Auf den Straßen Berlins wachsen Zeltdörfer, wo einst wohlgeordnete Vorgärten des bürgerlichen Mittelstandes das Stadtbild regierten. Im Tierpark sieht man improvisierte Gasküchen und zusammen gepferchte Flüchtlinge – Szenarien wie aus den Slums Indiens oder während des Zusammenbruchs des Immobilienmarktes in den USA. Aber sie ist ganz nah, die dunkle Zukunftsweisung, die Regisseur Lars Kraume in seinem Science-Fiction- Drama „Die KOMMENDEN TAGE“ vorzeichnet.

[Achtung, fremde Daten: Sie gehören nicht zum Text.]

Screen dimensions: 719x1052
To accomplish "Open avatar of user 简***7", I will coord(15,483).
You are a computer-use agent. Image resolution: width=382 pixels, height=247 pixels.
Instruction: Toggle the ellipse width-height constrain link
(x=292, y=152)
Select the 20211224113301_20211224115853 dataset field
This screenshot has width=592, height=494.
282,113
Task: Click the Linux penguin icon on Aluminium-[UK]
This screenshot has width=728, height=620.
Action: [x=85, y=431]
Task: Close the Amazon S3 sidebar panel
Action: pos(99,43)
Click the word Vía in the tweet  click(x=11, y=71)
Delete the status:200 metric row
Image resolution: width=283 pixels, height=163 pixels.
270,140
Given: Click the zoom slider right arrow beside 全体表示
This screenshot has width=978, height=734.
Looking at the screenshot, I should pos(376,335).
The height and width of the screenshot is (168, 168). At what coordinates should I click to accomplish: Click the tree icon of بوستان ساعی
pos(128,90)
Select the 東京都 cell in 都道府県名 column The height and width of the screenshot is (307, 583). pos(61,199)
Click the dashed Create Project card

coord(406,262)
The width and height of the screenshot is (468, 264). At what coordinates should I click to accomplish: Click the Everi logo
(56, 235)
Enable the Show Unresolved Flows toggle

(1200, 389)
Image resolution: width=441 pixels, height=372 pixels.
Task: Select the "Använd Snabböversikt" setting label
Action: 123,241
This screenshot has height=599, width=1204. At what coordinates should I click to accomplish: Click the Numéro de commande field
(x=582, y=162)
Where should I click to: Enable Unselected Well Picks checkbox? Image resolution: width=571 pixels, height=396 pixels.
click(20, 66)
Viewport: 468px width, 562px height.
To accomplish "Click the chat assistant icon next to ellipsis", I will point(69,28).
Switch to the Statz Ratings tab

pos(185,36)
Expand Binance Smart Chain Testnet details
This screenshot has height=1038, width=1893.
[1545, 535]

Bis ins Jahr 2020 wird die Inszenierung einer Wohlstandsverwahrlosung gestrickt, die ihre Anfänge acht Jahre zuvor erfährt: Ein weiterer Golfkrieg bricht aus, deutsche Bundeswehrsoldaten werden in den Krieg geschickt, um zu verhindern, dass die Bundesrepublik von Öllieferungen abgeschnitten wird. Die EU gibt es nicht mehr. Ganze Teile der Welt versinken im Chaos. Ein eskalierter Konflikt, der die Studenten zu Demonstrationen zwingt und Deutschland einen Schutzwall um die Alpen aufbauen lässt.

In der Hauptstadt gehören Personenkontrollen nun zum Alltag. Denn wo die Ressourcen und die Lebensmittel knapp werden, wird jeder zum Einzelkämpfer: Im doch so wohlhabenden Deutschland wird die Schere zwischen arm und reich immer größer, die Spanne zwischen sozialem Mitgefühl und progressiver Egozentrik scheint kaum mehr aufhaltbar.

Liebe in Zeiten des Aufruhrs foto: Universal pictures
Liebe in Zeiten des Aufruhrs foto: Universal pictures

Auf eindrucksvolle Weise fädelt der Regisseur von „Keine Lieder über Liebe“ und „KDD-Kriminaldauerdienst“ – fast nebensächlich – durchaus realistische politische Ereignisse in das Alltagsleben seiner Protagonisten ein. Im Vordergrund dieser Negativ-Utopie stehen zwei Schwestern aus einer bürgerlich wohlsituierten Familie. Laura (Bernadette Heerwagen) sehnt sich nach Abschluss ihres Studiums nach Kindern und Familienglück. Dabei ist sie hinund hergerissen zwischen diesem Wunsch und ihrer großen Liebe, Öko-Aussteiger Hans (Daniel Brühl), der keine Kinder bekommen kann.

Ihre kleine Schwester Cecilia (Johanna Wokalek) wird durch eine unerfüllte Liebe zu Konstantin (August Diehl) in die Schlinge einer neu aufwallenden Terrororganisation getrieben. Das jüngste Kind eben dieser zerrütteten Familie, Philip, (Vincent Redetzki) flüchtet vor allen inneren Missständen in einen verzweifelten Kampf Deutschlands um die letzten Ölfelder Asiens. Und über den Kindern thront der Vater, der sich als juristischer Vertreter eines großen Öl-Multis an die Umstände nivelliert. Eigentlich sei er ja auch gegen Krieg, heißt es, aber gewisse politische Umstände erforderten nun einmal eine gewisse Anpassungsfähigkeit.

„DIE KOMMENDEN TAGE“ hat nichts gemeinsam mit anderen Science-Fiction-Streifen vergangener Kinogeschichte, weil er ohne specialeffects auskommt. Wo in apokalyptischen Filmen wie „Matrix“ (1999) oder „The day after tomorrow“ (2004) das spektakuläre Ende der Welt durch unvorstellbare Riesenwellen oder nicht mehr kontrollierbare Computerwelten proklamiert wird, kommt Kraume seinen Zuschauern viel näher. Der Regisseur spielt förmlich mit den Ängsten der modernen Gesellschaft und zeigt auf, was passieren könnte, wenn alles so weiter läuft wie bisher.

Was passiert, wenn das Gewohnte und von jedem Geschätzte nicht mehr verfügbar ist? Sei es die selbstverständliche Wärme der Heizung im Winter, der Sprit für unsere Autos oder der Überfluss in den vielen Supermärkten um die Ecke. Die Folgen politischer Unvernunft, Verschwendung wertvoller Ressourcen und globaler Machthabe landen direkt in unseren Kinosesseln. „Die Zukunft gehört denen, die um sie kämpfen“, lautet das Motto des Regisseurs. Eine Frage bleibt unangenehm offen: Werden wir sie erleben, die kommenden Tage?

Zu sehen gibt es den Film am 30. Juni im Unikino „Filmriss“ im Audimax.